キリストと言えば、杉本博司の「最後の晩餐(ばんさん)」は、レオナルド・ダビンチの作品に題材を求めた。蝋(ろう)人形を使って、目の前で実際の晩餐が繰り広げられているように写し出すが、ダビンチが活躍した15~16世紀の重厚な雰囲気まで醸し出している。

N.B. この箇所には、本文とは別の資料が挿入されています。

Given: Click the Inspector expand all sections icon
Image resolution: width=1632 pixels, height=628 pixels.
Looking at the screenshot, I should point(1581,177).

2012年のロンドン・パラリンピック開会式で、手足に障害をもつ女性の巨大なヌードの彫刻を登場させ話題になったマーク・クイン。「ミニチュアのヴィーナス」は、女性にアクロバチックなヨガのポーズを取らせることで、人を超え「神」や「魔性」の美にまで迫ろうとしているかのようだ。
「自分の嗜好」が購入の基準
東京国立近代美術館によれば、最近の現代美術の傾向として、手法の奇抜さより、従来の技法を地道に極めながら、テーマによる斬新さを表現する作品が多く、今回の展覧会にも傾向が表れているという。しかし、ヤゲオ財団コレクションの収集に顕著な傾向があるわけではなく、美術館は入場者が見やすいように、ミューズ、ポップ・アート、崇高、威厳など10のテーマでくくり、西洋と東洋の作品を組み合わせて展示している。